ともかく、現象からは離れるということは確かです。他者というのも感覚で捉えるひとつの現象ですから、思考における孤独とはここにも現れていると言えます。

「一者の中の二者」

思考は以上のように孤独な営みであるということは納得してもらえたのではないかと思います。ハンナ・アーレントも『精神の生活』の中でこのような孤独を指摘しています。

しかしアーレントは思考の「一者の中の二者」が生じる過程にも言及しています。
そこでは主にソクラテスについて言及しながらこのように述べています。

意識は思考と同じではない。意識の活動は感覚経験と同様に「志向的」であってそれゆえ認知的活動なのであるが、それにひきかえ志向する自我は何かを考えるのではなくて何かについて考えるのであり、対話的[弁証法的〕なのである。つまり、暗黙の対話という形で進行するということである。自覚という意味での意識がなければ思考は不可能である。
(※太線部は原文ではイタリック体です)

日本語で言えば、自問自答ということばがこれに近いかもしれません。アーレントはいわゆる西洋哲学からこのような考えを導いていますが、中国や日本の思想からこの問題を検討することもできます。

特に、自問自答は日本由来の四文字熟語といわれていますし、禅における「無言」の自己認識なども示唆を与えてくれます。ただ今回は思考の「一者の中の二者」はこのように文化を問わず存在しうるということのみに留めたいと思います。

思考とは自ら問い、自ら答えるという意味での他者性を想定したものであり、それこそが他の内面的活動とすら違う特徴と言えます。

読書と思考の類似

孤独を原則としながらも、特殊な形で他者が存在するような状況にあるという点で読書と思考は類似しています。

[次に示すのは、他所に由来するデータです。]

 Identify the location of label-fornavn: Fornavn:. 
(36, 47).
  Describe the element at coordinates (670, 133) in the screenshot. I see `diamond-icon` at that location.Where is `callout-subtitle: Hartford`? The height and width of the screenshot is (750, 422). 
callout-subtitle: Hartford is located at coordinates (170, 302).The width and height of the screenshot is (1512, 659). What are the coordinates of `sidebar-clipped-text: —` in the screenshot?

孤独が共通していることは言うまでもありません。どちらもそれを行なっていると言う状態になるには少なくとも自分一人になる必要があります。

「一者の中の二者」という視点ではどうでしょうか。ここで私が指摘したいのは読書とは常に自分の「声」で行うということです。

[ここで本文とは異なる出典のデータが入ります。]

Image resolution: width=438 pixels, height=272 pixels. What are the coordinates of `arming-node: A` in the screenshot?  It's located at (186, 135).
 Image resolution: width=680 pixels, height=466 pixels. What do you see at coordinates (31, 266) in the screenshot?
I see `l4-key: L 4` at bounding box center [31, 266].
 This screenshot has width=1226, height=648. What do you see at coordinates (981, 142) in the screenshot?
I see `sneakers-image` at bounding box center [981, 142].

いつも本を読むときは音読という人はあまりいないとは思いますが、この時はもちろん自分の声で作品に触れることになります。

黙読であっても心の中で文章を読み上げるというような作業は、読書において必ず生じることです。自分の内面的な「声」に耳を傾けるということ、まさに「一者の中の二者」に近いものであることがわかると思います。

思考の道標として

また、思考は基本的に何も痕跡を残さないものですが、本はそれが一部残されているもの、残そうとしたものだと考えることもできます。もちろん作者の思考を完全に移すことは不可能ですが、少なくとも私たち自身の思考の助けや見本にはなってくれます。

思考は内面的で表現されづらいため、きっかけを与えるようなものは多くても、このようにして道標になりうるようなものは貴重です。

冒頭で挙げたショウペンハウアーの『読書について』では「読書」ばかりで「思索」をしない態度を批判しています。「思索」をこの議論における思考と捉えるならこれは納得できることです。

読書もひとつの活動である以上、思考と同時にはできませんからやはりこの二つには明確な区別はつけていくべきです。ただ、先程の批判的思考の例のように、現代では今回のような意味の思考が見失われているような印象を受けます。

ショウペンハウアーの批判は思考の存在を自明としていますから、私たちはその批判を受ける前に取り戻すものがあるのかもしれません。

まとめ

私の考える読書の意義とは、思考の似姿であり道標になるということです。これは読書以外には当てはまらないようなものです。また、もちろん詩や小説についても言えることです。

今回は読書そのものの意義について考えてきました。読書への態度というものも当然ここから考えられることですが、この文章はひとまずここで終わりたいと思います。

この拙い文章を最後まで読んでくださった方はきっと読書を大切にしておられる方だと思います。そのような方に少しでも意味ある文章だと思ってくだされば光栄です。